As the company claims to process 80% of broiler chickens raised in the US and Canada, I assume that there are specialized, non-integrated hatcheries that serve a portion of the 50 poultry companies. To the extent that work done by service providers is eventually taken in house, EMBX might be able to lease more systems in the US and Canada without necessarily increasing its share of eggs processed.

Primary competition comes from post-hatch systems that administer vaccines through feed and water. These systems prove increasingly inefficient and given to variable results as the productive scale and level integration grows. There are, however, four known direct in ovo competitors, none of which has experienced significant commercial acceptance. One installation of an in ovo system is in place in North America. It is purported to be running below plan.

As a lessor (and, to a lesser extent, seller) of the Inovoject system, EMBX has experienced five-year compound revenue and EPS growth rates of 10% and 22% respectively. During that period the company invested heavily in equipment to support the growth and in a new drug manufacturing facility, took on little debt, and used the remaining cash to buyback stock and partially offset dilution caused by stock options.

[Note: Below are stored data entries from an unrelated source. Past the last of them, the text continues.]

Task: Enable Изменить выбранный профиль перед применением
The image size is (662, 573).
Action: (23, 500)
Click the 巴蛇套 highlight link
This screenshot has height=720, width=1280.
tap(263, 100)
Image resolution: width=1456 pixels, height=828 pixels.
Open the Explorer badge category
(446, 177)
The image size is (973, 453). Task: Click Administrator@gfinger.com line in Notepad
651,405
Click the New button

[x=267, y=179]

With 23% of sales dollars generated over the past three years expended on R&D, I believe the fruits of the multiple development efforts described above are likely to be forthcoming. Moreover, drug sales should lead to improved operating margins relative to 2003 considering the significant amount of R&D dollars spent last year, including the write-off of monies advanced a vendor associated with the development of the Gender Sort system.

Embrex presents revenue in three buckets. Revenues for 2003 and my swag estimates for growth are as follows:

Revenue Source 2003 2004-2006 Assumptions
Device Revenue $43.5 2-5% Tyson renewal
1-2% egg sets growth
new Inovoject placements
Gender Sort launch(2006)

Product Revenue $2.0 30-50% Bursaplex and Newplex sales
Initial bump up in 2004

Other $0.6 0%

Total Revenue $46.0

Gross Margin $27.1 58-60%

EBITDA Margin 30% normalized for R&D spending

Tax Provision 30-35%

Challenges with distributors have hampered international growth in the past few years. Product sales in 2003 were negatively impacted by inventory pipeline filling at a Japanese distributor in 2002. I assume that the problems encountered last year are worked through this year. In previous years the company experienced problems with a distributor in Europe that was settled through litigation. Additionally, vaccines are required to pass through approval processes similar to the USDA process. Delays here could be costly, though there is little indication that this should be a problem.

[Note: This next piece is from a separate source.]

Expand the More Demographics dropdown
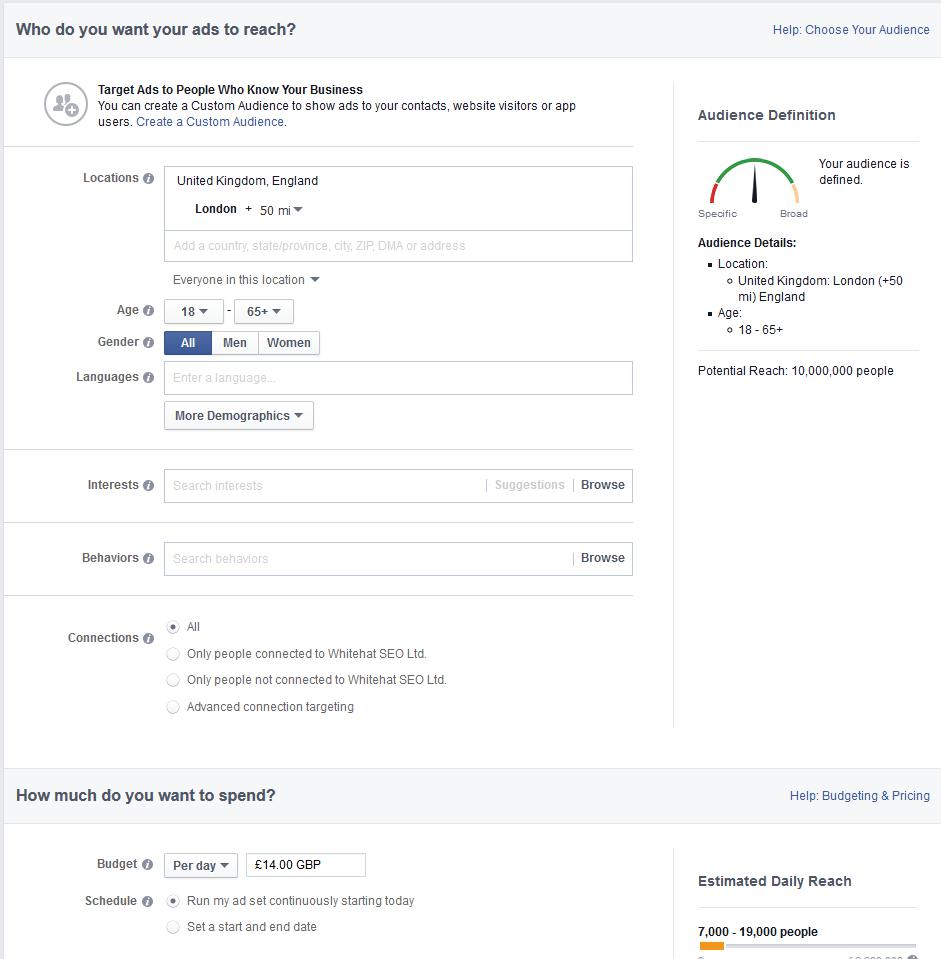 (x=238, y=416)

Earnings for Q1 are due to be announced on May 5th. Guidance for the year, given on the year-end conference call and at the height of the avian flu outbreak, was as follows:

Revenue $51-$55 million
Pre-Tax Earnings $5.1-$6.5 million

Management affirmed its low-end pre-tax earnings objective. I believe these estimates might be conservative (I hate saying that!).

The current uncertainty (impact of Avian Flu) voiced by management on its last conference call, against a backdrop of multiple new device and higher margin product launches, presents a good entry point for shares trading at 13x earnings.

Roughly speaking, on 2005 estimated revenue of $53-$55mm, EBITDA margins of at least 30%, and an enterprise multiple of 10x it is not unreasonable to see a stock price of $19-$20 dollars. This target could well be achieved in the next 12-18 months depending on the momentum in revenue and earnings during these coming quarters.

1) Loss of Tyson due to non-renewal of its contract expiring later
this year
2) Delayed USDA approval of Inovocox
3) Downturn in developing economies

1) Announcement of multiple Inovoject systems leased to a large
foreign poultry company
2) Further absorption of costs associated with international
infrastructure leading to increased margins.